**PAGE EXTRACT**

Badarian flint knives (shown left) found in Sudan date to between 4000 and 3200 BC. They were for ritual use, including circumcision.


Older Artifacts

Much older artifacts have been found in sub-Sahara Africa and in southern Africa. In Central Africa barbed points, like the 90,000 - 80,000 years old harpoon point (shown right), were used to spear prehistoric catfish weighing as much as 150 lb (68 kg). Hundreds of bone harpoons have been found at the lake site of Ishango and are evidence of an aquatic civilization across eastern and northern Africa during the wetter climate of the early to mid-Holocene.

In KwaZulu-Natal, at the southern tip of Africa, 77,000 year old mattresses were made from reeds and rushes. The bedding mats found at the Sibudu Cave site range over a period of 39,000 years. Researchers believe the inhabitants of the cave added a "top sheet" to the bedding made of insect-repelling greenery.


Land of the Python?

The carving of a huge python out of a stone wall in Botswana dates to about 70,000 year ago and is the earliest evidence of the veneration of the python. It is suggestive of a very ancient context for the serpent of Genesis 3. In Nigerian (Igbo) tradition the cosmic serpent is associated with Christ, and in speaking of his death, Jesus referred to the story of the serpent being lifted up in the wilderness (Num. 21:4-9).

The Mofu holy man (Cameroon) mixes python fat with the blood of a sacrificed animal when offering prayers for rain. Rounded rain stones are placed in a stone basin. Then dry grasses are added, followed by a handfull of brilliant green python fat and then the red blood. The holy man mixes all together with his hands while he prays for rain. When the holy man has finished praying, he instructs his assistant to wash the stones carefully before they are returned to their hiding place. (For more on python rituals in Africa go here.)

Jose Bulang of the Philippines has been tracing his ancestors back to Africa using DNA studies, linguistics and oral tradition. He has written: "My father told me that according to story as told him by his father, his first ancestor who arrived at Dauis, Panglao, Bohol was a big man and long haired who had a big python pet who he used to play with in the sea when he is taking a bath. My father would say that such python is useful in sea travel because the python when placed in the forward side of the boat will always direct his nostril towards the winds and can detect approaching typhon or water turbulence, being restless. And also the snake eats only once and only during full moon that it is useful when navigating for a long period and no star can be seen as guide. This made me realize that the travelers that time were using this Nahash (Ahas in Philippine dialect) as a travel instrument in the river or on the seas."

**RAW DATA**

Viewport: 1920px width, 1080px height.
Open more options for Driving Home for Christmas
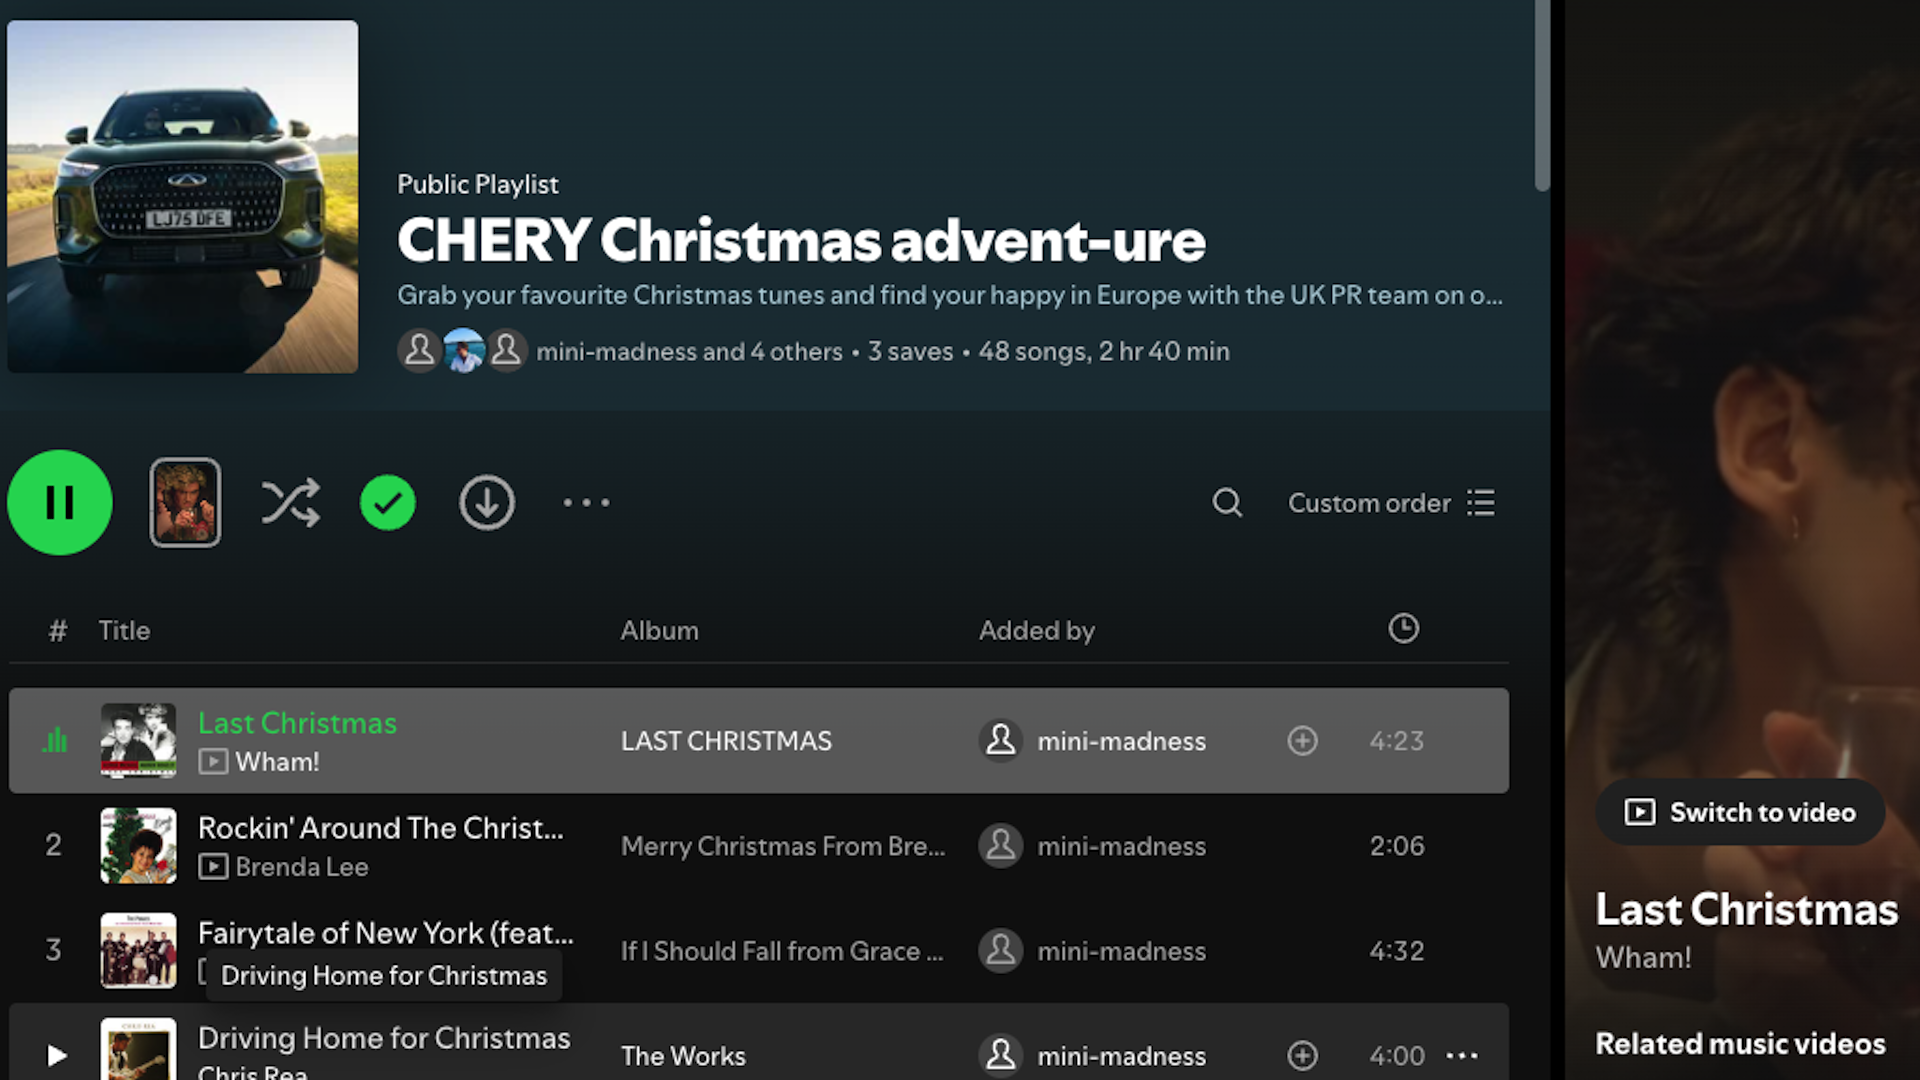click(x=1462, y=1055)
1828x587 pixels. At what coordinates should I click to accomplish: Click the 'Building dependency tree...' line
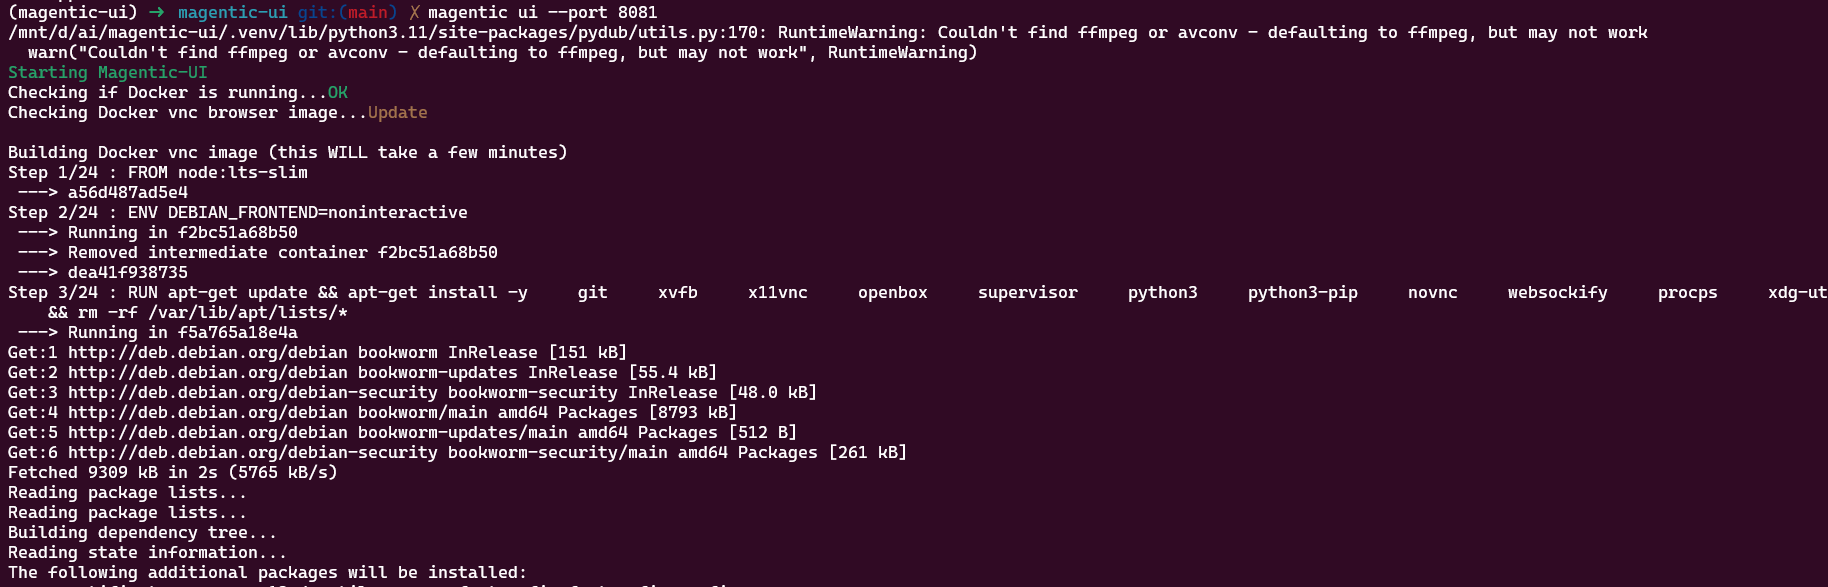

**ABOUT THIS EXERCISE**
Continue the page on ancient African artifacts and python veneration, starting after its final paragraph quoting Jose Bulang.

**TASK ANSWER**
Eggs, Stones and Pigments

Ostrich eggs were used to carry water and were decorated. A large cache of ostrich eggshells engraved with geometric designs demonstrates symbolic communication among African hunter-gatherers. The decorated ostrich eggs date to ca. 65,000 years. Later such eggshells were placed in the graves of children in Sudan.

Stone tools (shown below) have been recovered from Blombos Cave, South Africa. These bifacial points were made about 75,000 years ago. 

Scale bar: 0.4 inches or 1cm
Credit: Christopher Henshilwood
University of the Witwatersrand
Using bones found at Pinnacle Point Cave in South Africa, archaeologist Corey O’Driscoll identified projectile impact marks which are between 91,000 and 98,000 years old, the oldest direct evidence for the use of projectile weapons. 

Pinnacle Point cave
Human occupation of Pinnacle Point began about 162,000 years ago. The oldest level reveals a fairly sophisticated stone technology in which silcrete stone was heat-treated. Silcrete is a fine-grained stone brought from the South African coast. This is the oldest known example of such technology.

Large pieces of red ochre have been found at Pinnacle Point and at other sites in southern Africa. The pieces were either ground or scraped to produce a pigment for painting the body and for use in burials. The burial of rulers in red ochre was a universal practice among Late Stone Age peoples.